**What this task involves:**
Reproduce the data in full, exactly as given, leaving images out.

**Record set:**
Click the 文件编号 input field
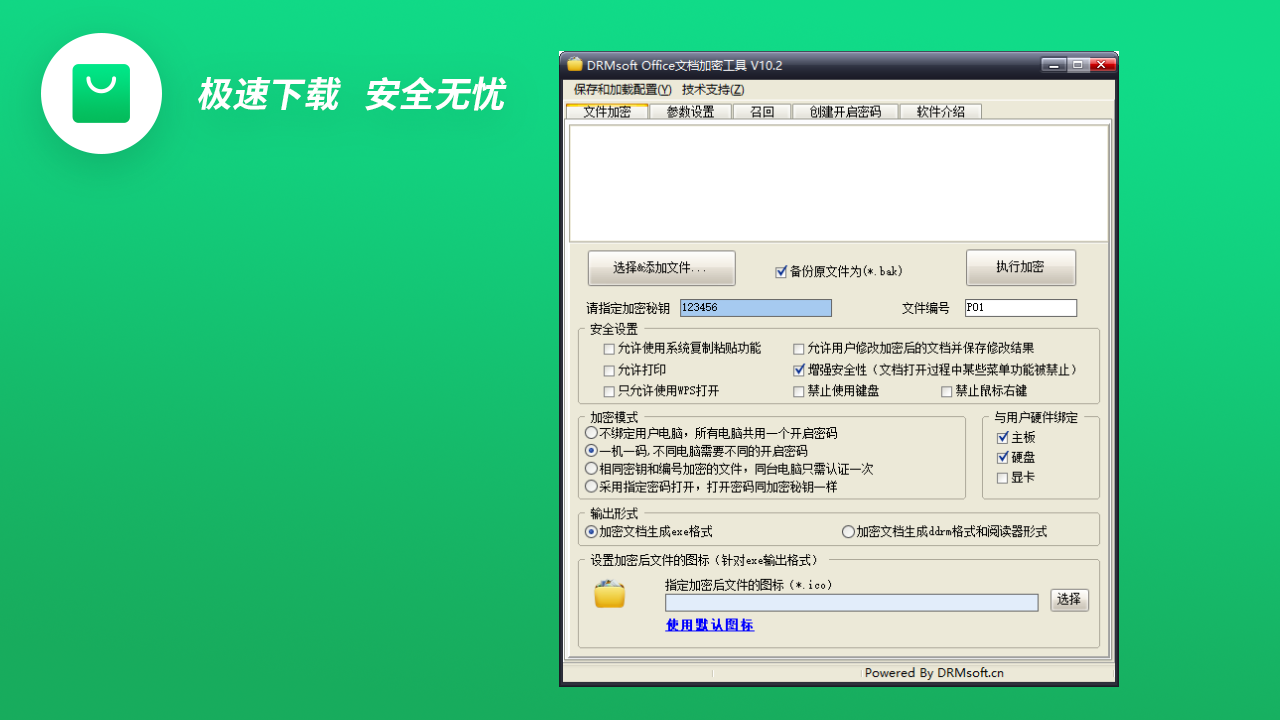point(1020,307)
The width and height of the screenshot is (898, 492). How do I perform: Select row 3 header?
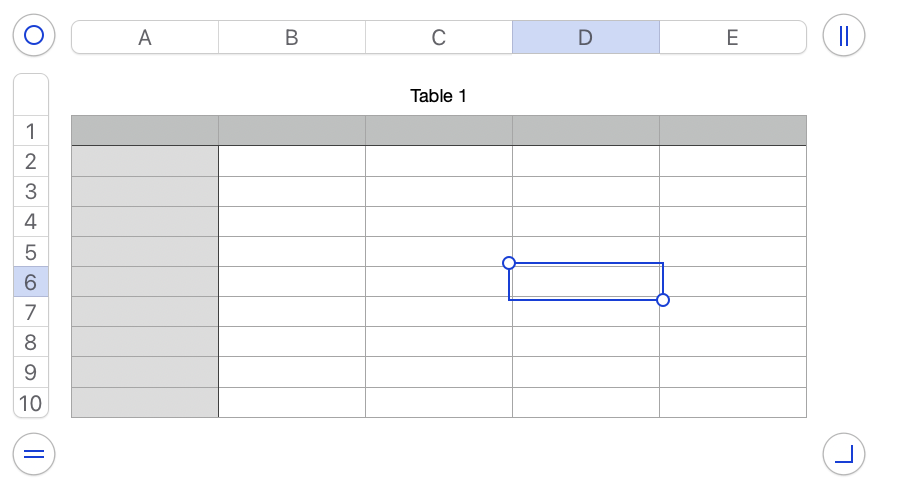pyautogui.click(x=31, y=192)
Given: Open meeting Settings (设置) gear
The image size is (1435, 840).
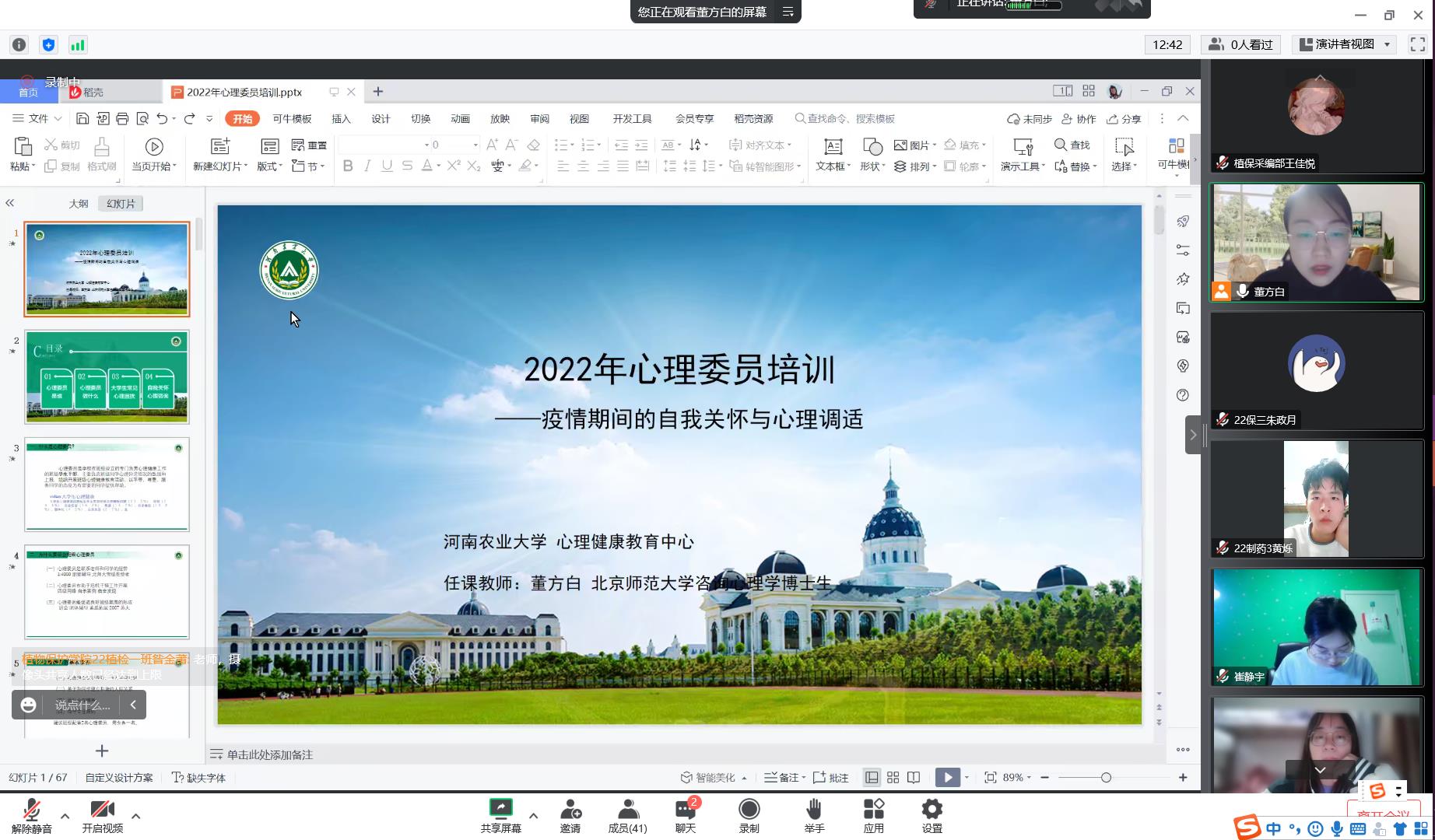Looking at the screenshot, I should click(x=932, y=809).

**Answer space:**
Click the 文件编号 input field
point(1020,307)
The width and height of the screenshot is (898, 492). How do I perform: Select row 3 header?
pyautogui.click(x=31, y=192)
Given: Open meeting Settings (设置) gear
The image size is (1435, 840).
Looking at the screenshot, I should click(x=932, y=809).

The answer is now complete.